DATA PROVIDED:
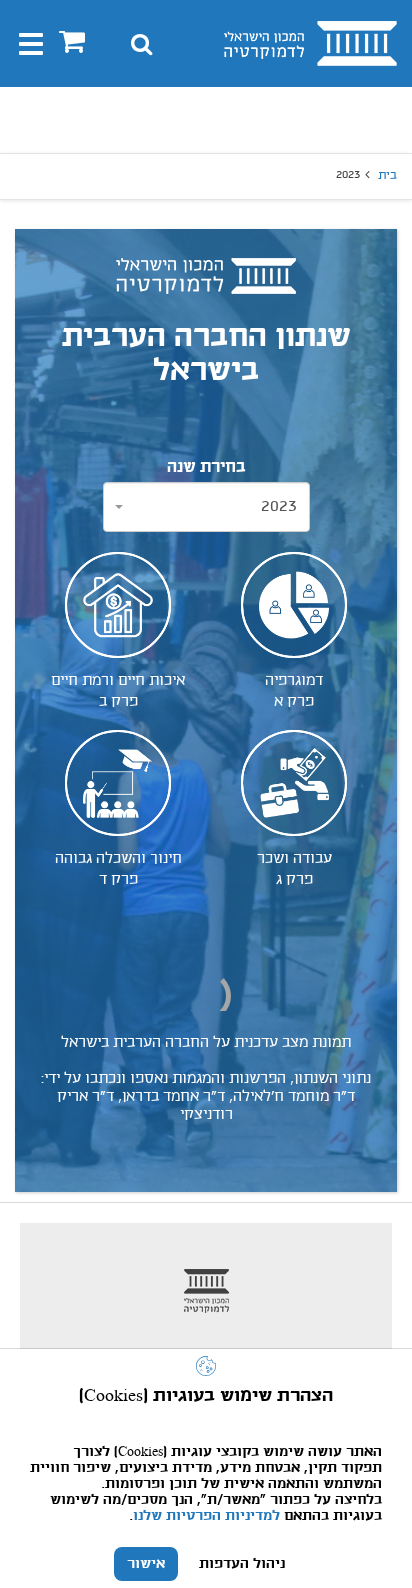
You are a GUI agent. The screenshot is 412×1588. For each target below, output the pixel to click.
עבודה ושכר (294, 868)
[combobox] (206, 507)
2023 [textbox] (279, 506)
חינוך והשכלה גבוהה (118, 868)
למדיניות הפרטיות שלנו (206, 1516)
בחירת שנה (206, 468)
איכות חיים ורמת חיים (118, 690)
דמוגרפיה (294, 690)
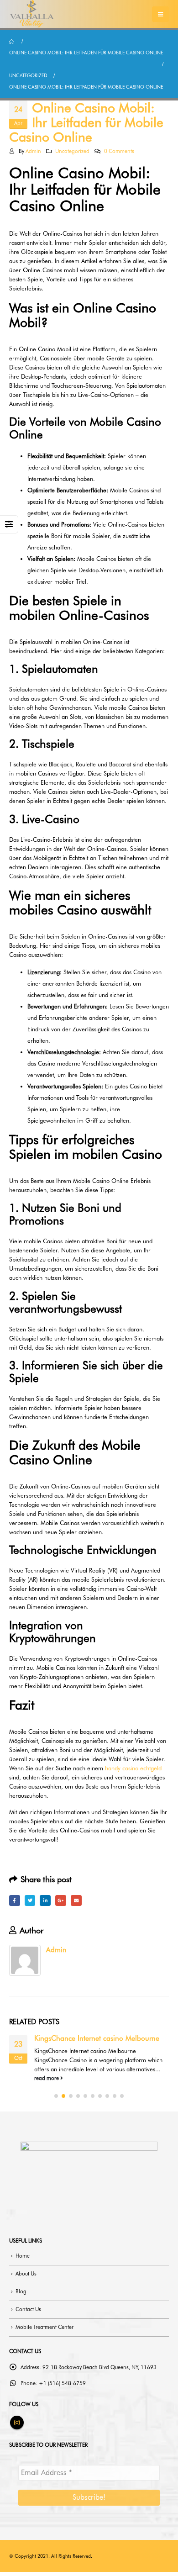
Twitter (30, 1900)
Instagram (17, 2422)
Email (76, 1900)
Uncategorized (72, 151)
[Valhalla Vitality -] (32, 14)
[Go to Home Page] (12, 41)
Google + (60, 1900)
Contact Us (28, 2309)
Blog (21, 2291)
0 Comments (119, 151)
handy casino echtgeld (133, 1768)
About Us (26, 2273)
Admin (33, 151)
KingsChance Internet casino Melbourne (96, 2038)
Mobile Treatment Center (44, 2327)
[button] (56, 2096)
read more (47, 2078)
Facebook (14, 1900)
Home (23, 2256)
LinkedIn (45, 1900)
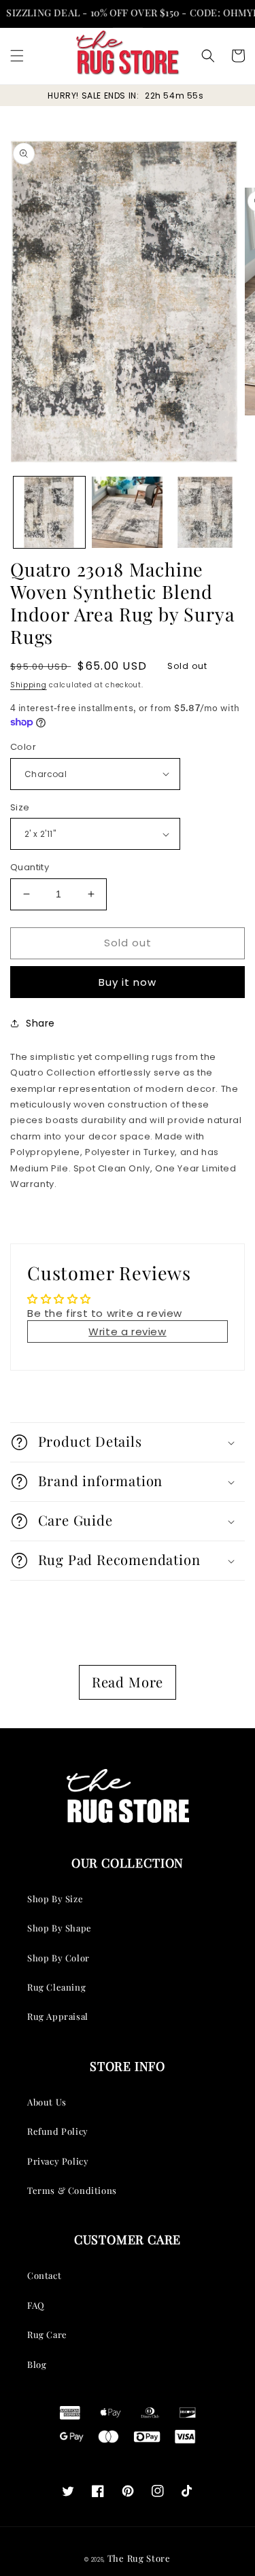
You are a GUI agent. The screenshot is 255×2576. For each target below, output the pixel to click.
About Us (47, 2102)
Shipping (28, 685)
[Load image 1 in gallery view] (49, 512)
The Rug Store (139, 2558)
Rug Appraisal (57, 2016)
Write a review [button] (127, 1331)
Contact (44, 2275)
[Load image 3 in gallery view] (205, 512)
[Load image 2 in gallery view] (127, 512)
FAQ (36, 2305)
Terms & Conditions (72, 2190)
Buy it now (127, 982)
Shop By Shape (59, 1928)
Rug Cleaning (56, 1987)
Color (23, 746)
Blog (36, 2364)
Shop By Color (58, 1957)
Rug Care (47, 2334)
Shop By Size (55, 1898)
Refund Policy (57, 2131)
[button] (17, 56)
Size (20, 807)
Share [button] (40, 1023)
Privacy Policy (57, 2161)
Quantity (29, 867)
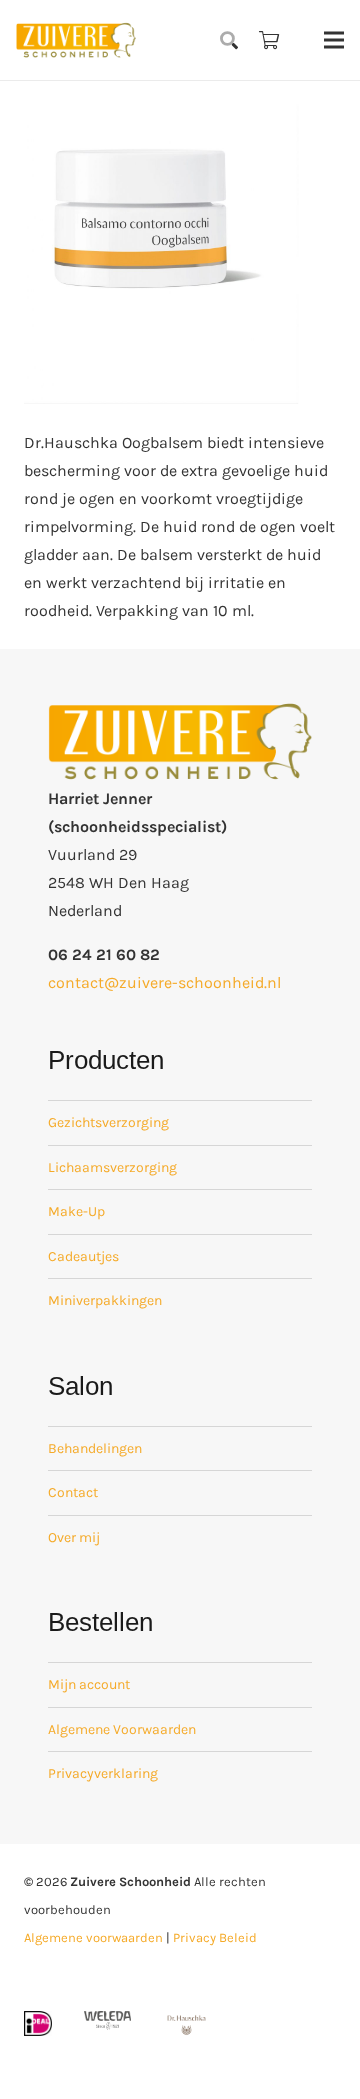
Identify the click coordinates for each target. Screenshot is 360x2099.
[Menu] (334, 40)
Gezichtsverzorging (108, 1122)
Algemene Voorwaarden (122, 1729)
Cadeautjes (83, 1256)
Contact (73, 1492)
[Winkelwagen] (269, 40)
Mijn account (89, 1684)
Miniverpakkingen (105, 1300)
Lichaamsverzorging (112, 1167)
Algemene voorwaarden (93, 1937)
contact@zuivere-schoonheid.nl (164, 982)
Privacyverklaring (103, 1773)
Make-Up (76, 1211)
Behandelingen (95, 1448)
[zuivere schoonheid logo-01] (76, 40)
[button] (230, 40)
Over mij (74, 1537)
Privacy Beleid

WHAT THIS TASK INVOLVES:
Would you reproduce the lines above, from the very first through the line containing "Google + (60, 1900)", exactly and without the pictures?

TASK RESULT:
You are a GUI agent. The screenshot is 412×1588. For each target below, output the pixel to click.
עבודה ושכר (294, 868)
[combobox] (206, 507)
2023 [textbox] (279, 506)
חינוך והשכלה גבוהה (118, 868)
למדיניות הפרטיות שלנו (206, 1516)
בחירת שנה (206, 468)
איכות חיים ורמת חיים (118, 690)
דמוגרפיה (294, 690)
Twitter (30, 1900)
Instagram (17, 2422)
Email (76, 1900)
Uncategorized (72, 151)
[Valhalla Vitality -] (32, 14)
[Go to Home Page] (12, 41)
Google + (60, 1900)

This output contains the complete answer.